Case Study from our Complex Cases Series
Atul F. Kamath, MD - Director, Center for Hip Preservation
Mr. J, a 25-year-old man, was referred to the Penn Center for Hip Preservation at Penn Medicine with structural deformity of the right hip, the result of a segmental fracture of the proximal femur at age four. His hip and leg were placed in a cast, and his fracture healed in a malaligned position. As a young adult, Mr. J had chronic, progressive and disabling pain (especially in the setting of his high-demand work as a manual laborer) that he managed with daily opioid medications. In the months prior to evaluation at Penn, he had extensive physical therapy and an intra-articular injection for pain control. He was unemployed for much of this time.

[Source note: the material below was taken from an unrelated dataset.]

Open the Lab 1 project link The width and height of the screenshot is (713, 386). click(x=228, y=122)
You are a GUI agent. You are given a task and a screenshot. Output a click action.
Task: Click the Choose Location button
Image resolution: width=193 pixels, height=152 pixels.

At Penn, Mr. J was deemed a candidate for hip preservation. Imaging determined that he had severe acetabular dysplasia, a tear of his acetabular labrum, a torsional deformity of the femur (45 degrees of retrotorsion) and FAI due to a cam lesion of the femoral head-neck junction (Fig. 1). Despite these abnormalities, however, there was no evidence of overt osteoarthritis at his hip. After discussion of the risks, benefits and treatment alternatives, Mr. J elected to have corrective surgery. Pre-procedural imaging and modeling were completed to ensure proper intra-operative alignment targets of the reoriented hip and femur.
A periacetabular osteotomy (PAO) was performed to correct the acetabular dysplasia. Nerve monitoring and fluoroscopic imaging were used to ensure safe and accurate surgery. Bone grafting was completed at the acetabular osteotomy sites, with autograft harvested from the pelvic osteotomy mobile fragment. A surgical hip dislocation was also performed, with careful preservation of the critical blood supply to the femoral head. To address the intra-articular sequelae of FAI, a labral repair and femoral head-neck osteochondroplasty were completed.
Although Mr. J’s intra-articular causes of FAI were optimized, the extra-articular rotational deformity of the femur did not allow for adequate impingement-free range of motion. Therefore, a subtrochanteric derotational osteotomy with internal fixation was performed to bring the femur into normal rotational alignment. Bone autograft harvested from the greater trochanteric bed was used to supplement the osteotomy fixation (Fig. 2).
Mr. J was on crutches the day after his procedure and was in the hospital for three days, where he received physical therapy, as well as a continuous passive motion machine. Partial weight-bearing was permitted on discharge. He was weaned from all pain medications by several months post-operatively. At six months, he was walking with no gait aids, and by seven months he had found full-time work.